Infrastructure projects can fall short of the required progress to maintain financial and political support for them. This can result in ‘boots on the ground’ for early works on major elements such as the civil engineering works, requiring the commitment of project costs before the system design is understood.
A driver of governance is being able to commit at a point with confidence; a systems approach seeks to give the decision-makers the confidence that when they commit to early works, which may be due to long lead times, the system can be delivered and will meet the needs of the stakeholders.
SI:D3 is a process framework that provides the foundations for exploring and evolving the whole solution from the beginning—developing the strategy, defining the system, and delivering integration; the framework uses proven systems engineering techniques to connect technical management with established program management processes.
By its very design, SI:D3 provides the platform for a collaborative and engaged stakeholder environment.

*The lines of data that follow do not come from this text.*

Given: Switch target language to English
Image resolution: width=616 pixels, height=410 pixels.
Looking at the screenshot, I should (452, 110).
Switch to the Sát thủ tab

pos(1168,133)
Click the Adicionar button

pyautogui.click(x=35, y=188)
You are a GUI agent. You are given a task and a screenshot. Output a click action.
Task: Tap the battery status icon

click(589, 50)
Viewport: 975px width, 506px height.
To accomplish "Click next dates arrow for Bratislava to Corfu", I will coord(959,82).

Below is a breakdown of some key activities associated with processes from each of the three Ds to show how SI:D3 can help improve governance to accelerate decision-making.
DEVELOP THE STRATEGY
Developing the strategy creates the foundations from which the problem space can be defined and later addressed; the focus is on defining the concept to be achieved—described in benefits and outcomes.
- Identify and categorise the stakeholders from across the lifecycle, establishing the appropriate governance for robust management, effective stakeholder engagement and decision-making.
- Establish and agree upon the benefits to be realised by the solution, in terms of outcomes not assets.
- Tailor the activities specific to the project and the problem space.
DEFINE THE SYSTEM
Defining the system enables an accurate understanding of the problem space and the specification of a solution to realise identified benefits and intended outcomes; the use of heuristics and genericised artefacts can be readily applied and refined to meet the specific project needs.
- Analyse the complete scope of works necessary for delivery, identifying gaps and providing optimised scope allocations—minimising the procurement risk.
- Analyse and decompose outcomes into functionality and performance requirements that are captured, apportioned and traceable.
- Collaborative development of system architectures enables visualisation of written specifications enabling rapid refinement and update of candidate options.
- Define a clear ‘route map to success’ by optimising the sequence of benefit delivery.
Delivering integration enhances the established foundations and focusses efforts on the identification, management, and mitigation of engineering-related threats to achieve the defined outcomes.
- Establish and control the baseline and changes to ensure the scope remains known and changes are evaluated and controlled with the whole system in consideration, ensuring rework is minimised.
- Make key and binding decisions related to the specification and acceptance of the system solution, decomposed and traceable to the outcomes and benefits.
- Define, develop, and agree upon interfaces, leading to collaborative specification between all parties, minimising risk to delivery and providing an integrated solution.
- Verify and validate early and often to ensure the solution still meets the outcomes, providing confidence in the project success.
SI:D3 is made possible by the collective know-how of the diverse experts within WSP who facilitate the process framework for any given project or programme and help people arrive at informed decisions. In turn, SI:D3 helps systems engineering practitioners overcome challenges and implement initiatives that improve governance and accelerate decision-making for infrastructure projects and programmes. Adopting a systems approach can help organisations deliver projects on-time, on-budget and with the intended functionality and long-term benefits.
1 GOV.UK, ‘Build Back Better: our plan for growth’, 3 March 2021
2 Network Rail, ‘Project Acceleration in a Controlled Environment (PACE)’, NR/L2/P3M/201 Issue 1, 06 March 2021, p. 6.
4 Governance is the framework of authority and accountability that defines and controls the outputs, outcomes and benefits from projects, programmes and portfolios. The mechanism whereby the investing organisation exerts financial and technical control over the deployment of the work and the realisation of value. APM, ‘APM Body of Knowledge’ 7th Edition, 2021.
5 Network Rail, ‘Project Acceleration in a Controlled Environment (PACE)’, NR/L2/P3M/201 Issue 1, 06 March 2021, p. 6.
6 SEBoK, ‘Systems Engineering Body of Knowledge’ version 2.5, 2021.
7 An open, concrete system of technical or socio-technical elements which is the focus of a SE life cycle. Its characteristics include being created by and for people, having a purpose and satisfying key stakeholders’ value propositions when considered as part of a broader system context SEBoK, ‘Systems Engineering Body of Knowledge’ version 2.5, 2021.